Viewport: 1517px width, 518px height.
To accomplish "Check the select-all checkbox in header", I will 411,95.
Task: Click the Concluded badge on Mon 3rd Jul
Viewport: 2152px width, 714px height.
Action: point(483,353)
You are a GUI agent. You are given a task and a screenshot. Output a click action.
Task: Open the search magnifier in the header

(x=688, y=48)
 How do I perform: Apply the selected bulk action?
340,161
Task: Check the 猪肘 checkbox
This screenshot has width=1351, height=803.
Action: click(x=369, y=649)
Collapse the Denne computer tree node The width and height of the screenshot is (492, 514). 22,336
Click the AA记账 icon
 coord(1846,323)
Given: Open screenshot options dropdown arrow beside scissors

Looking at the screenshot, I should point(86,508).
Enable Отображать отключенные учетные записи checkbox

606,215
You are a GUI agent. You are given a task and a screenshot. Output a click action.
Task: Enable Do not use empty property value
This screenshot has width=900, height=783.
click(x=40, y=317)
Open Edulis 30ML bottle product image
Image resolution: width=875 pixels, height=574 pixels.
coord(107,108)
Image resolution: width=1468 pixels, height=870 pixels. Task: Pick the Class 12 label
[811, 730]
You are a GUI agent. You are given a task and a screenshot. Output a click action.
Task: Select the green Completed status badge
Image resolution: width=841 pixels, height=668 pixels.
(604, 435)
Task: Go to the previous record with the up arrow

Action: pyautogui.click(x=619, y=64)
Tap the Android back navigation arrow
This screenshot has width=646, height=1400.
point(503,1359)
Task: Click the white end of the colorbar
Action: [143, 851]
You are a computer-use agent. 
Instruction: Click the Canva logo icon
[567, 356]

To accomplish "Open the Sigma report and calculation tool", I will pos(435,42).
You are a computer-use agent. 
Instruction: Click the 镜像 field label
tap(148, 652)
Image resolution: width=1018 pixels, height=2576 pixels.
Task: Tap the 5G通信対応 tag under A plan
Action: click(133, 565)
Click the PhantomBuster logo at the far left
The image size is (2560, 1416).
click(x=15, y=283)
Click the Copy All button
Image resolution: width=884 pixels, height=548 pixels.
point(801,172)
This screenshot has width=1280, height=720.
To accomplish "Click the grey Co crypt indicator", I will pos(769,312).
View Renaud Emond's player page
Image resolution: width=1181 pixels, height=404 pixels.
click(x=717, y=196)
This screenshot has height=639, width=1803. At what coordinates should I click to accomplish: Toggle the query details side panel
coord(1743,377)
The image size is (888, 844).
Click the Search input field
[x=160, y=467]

·····

Copy out all the records exactly.

■ **EXERCISE OUTPUT**
Viewport: 1517px width, 518px height.
To accomplish "Check the select-all checkbox in header", I will 411,95.
Task: Click the Concluded badge on Mon 3rd Jul
Viewport: 2152px width, 714px height.
Action: point(483,353)
You are a GUI agent. You are given a task and a screenshot. Output a click action.
Task: Open the search magnifier in the header

(x=688, y=48)
 How do I perform: Apply the selected bulk action?
340,161
Task: Check the 猪肘 checkbox
This screenshot has width=1351, height=803.
Action: click(x=369, y=649)
Collapse the Denne computer tree node The width and height of the screenshot is (492, 514). 22,336
Click the AA记账 icon
 coord(1846,323)
Given: Open screenshot options dropdown arrow beside scissors

Looking at the screenshot, I should point(86,508).
Enable Отображать отключенные учетные записи checkbox

606,215
You are a GUI agent. You are given a task and a screenshot. Output a click action.
Task: Enable Do not use empty property value
This screenshot has width=900, height=783.
click(x=40, y=317)
Open Edulis 30ML bottle product image
Image resolution: width=875 pixels, height=574 pixels.
coord(107,108)
Image resolution: width=1468 pixels, height=870 pixels. Task: Pick the Class 12 label
[811, 730]
You are a GUI agent. You are given a task and a screenshot. Output a click action.
Task: Select the green Completed status badge
Image resolution: width=841 pixels, height=668 pixels.
(604, 435)
Task: Go to the previous record with the up arrow

Action: pyautogui.click(x=619, y=64)
Tap the Android back navigation arrow
This screenshot has width=646, height=1400.
point(503,1359)
Task: Click the white end of the colorbar
Action: [143, 851]
You are a computer-use agent. 
Instruction: Click the Canva logo icon
[567, 356]

To accomplish "Open the Sigma report and calculation tool", I will pos(435,42).
You are a computer-use agent. 
Instruction: Click the 镜像 field label
tap(148, 652)
Image resolution: width=1018 pixels, height=2576 pixels.
Task: Tap the 5G通信対応 tag under A plan
Action: click(133, 565)
Click the PhantomBuster logo at the far left
The image size is (2560, 1416).
click(x=15, y=283)
Click the Copy All button
Image resolution: width=884 pixels, height=548 pixels.
point(801,172)
This screenshot has width=1280, height=720.
To accomplish "Click the grey Co crypt indicator", I will pos(769,312).
View Renaud Emond's player page
Image resolution: width=1181 pixels, height=404 pixels.
click(x=717, y=196)
This screenshot has height=639, width=1803. At what coordinates should I click to accomplish: Toggle the query details side panel
coord(1743,377)
The image size is (888, 844).
Click the Search input field
[x=160, y=467]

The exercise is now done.